Yakın Doğu Üniversitesi’nden bilim insanları, kampüslerindeki doğal göletten izole ettikleri iki bakteriyofaja bir yenisini ekleyerek üçüncü bir bakteriyofaj keşfetti. “Faj kokteyli” olarak adlandırılan bu üç bakteriyofaj, antibiyotiklere dirençli Pseudomonas aeruginosa bakterisinin çeşitli suşlarını etkisiz hale getirme potansiyeli taşıyor.
Antibiyotik direncine karşı yürütülen titiz araştırmalar, yenilikçi tedavi yöntemleri geliştirmeye devam ediyor. Daha önce tescillenen “Pseudomonas phage NEU2023” ve “Pseudomonas phage NEU2024” bakteriyofajlarının ardından, bu bakteriyel enfeksiyonlara karşı daha etkili bir çözüm sunduğu belirtilen yeni bakteriyofaj keşfedildi. İlgili üç bakteriyofajın bir araya getirildiği bu kombinasyon, çoklu suşları enfekte edebilme kabiliyetine sahip bir “üçlü faj kokteyli” oluşturacak.

Veri Kümesinden Kesit –
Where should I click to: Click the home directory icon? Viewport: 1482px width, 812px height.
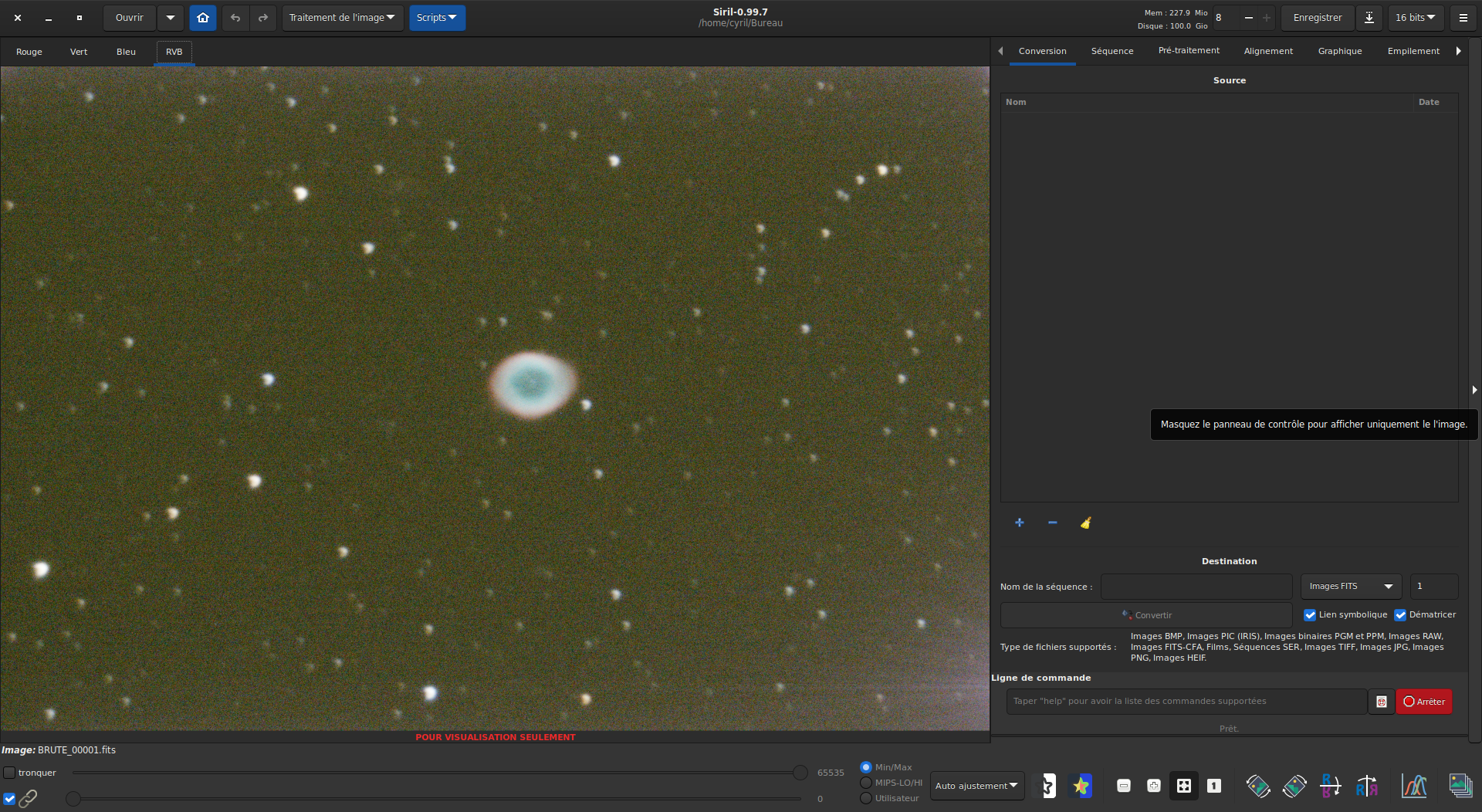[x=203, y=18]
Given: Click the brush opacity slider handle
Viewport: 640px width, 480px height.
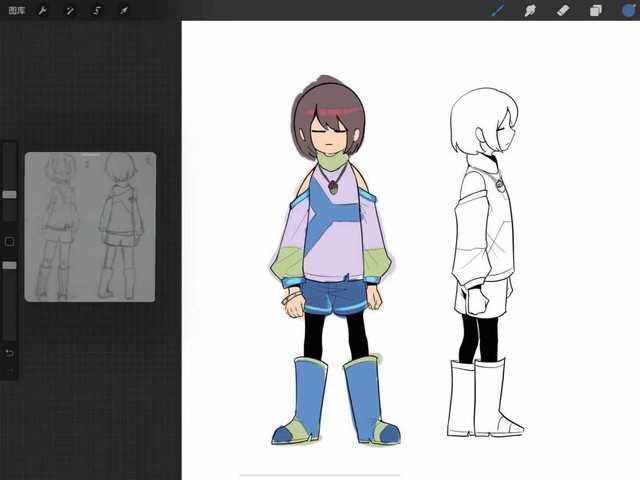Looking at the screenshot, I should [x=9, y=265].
==
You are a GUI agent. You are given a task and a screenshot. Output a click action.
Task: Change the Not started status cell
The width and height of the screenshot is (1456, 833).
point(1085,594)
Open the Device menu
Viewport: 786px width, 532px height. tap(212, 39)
---
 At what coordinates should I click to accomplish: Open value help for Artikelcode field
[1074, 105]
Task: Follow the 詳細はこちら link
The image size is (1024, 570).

Görevleriniz –
A. Bakteriyofaj metnine göre, yeni keşiften önce tescillenen iki bakteriyofajın adları nedir?
B. Bakteriyofaj metnini iki cümleyle özetleyin.
C. Bakteriyofajlarla ilgili metnin devamını, son cümlesinden sonra gelecek biçimde yazın.

Beklenen Sonuçlar –
A. “Pseudomonas phage NEU2023” ve “Pseudomonas phage NEU2024”.

B. Yakın Doğu Üniversitesi’nden bilim insanları, kampüslerindeki doğal göletten izole ettikleri iki bakteriyofaja üçüncü bir bakteriyofaj ekledi; “faj kokteyli” olarak adlandırılan bu üçlü, antibiyotiklere dirençli Pseudomonas aeruginosa suşlarını etkisiz hale getirme potansiyeli taşıyor. Daha önce tescillenen NEU2023 ve NEU2024’ün ardından keşfedilen yeni bakteriyofajla oluşan bu kombinasyon, çoklu suşları enfekte edebilen bir “üçlü faj kokteyli” oluşturacak.

C.
Dünya Sağlık Örgütü tarafından global bir halk sağlığı tehdidi olarak tanımlanan antibiyotik direnci, birçok bakteriyel enfeksiyonun tedavisini zorlaştırıyor. Bakteriyofajlar ise bu tür enfeksiyonların tedavisinde antibiyotiklere alternatif olabileceği düşünülen etkili yöntemler arasında yer alıyor. Yakın Doğu Üniversitesi’nin uluslararası iş birlikleri çerçevesinde yürütülen araştırmalar sonucunda, yeni bakteriyofajın önceki fajlara karşı direnç gösteren Pseudomonas aeruginosa suşlarını etkisiz hale getirdiği kaydedildi.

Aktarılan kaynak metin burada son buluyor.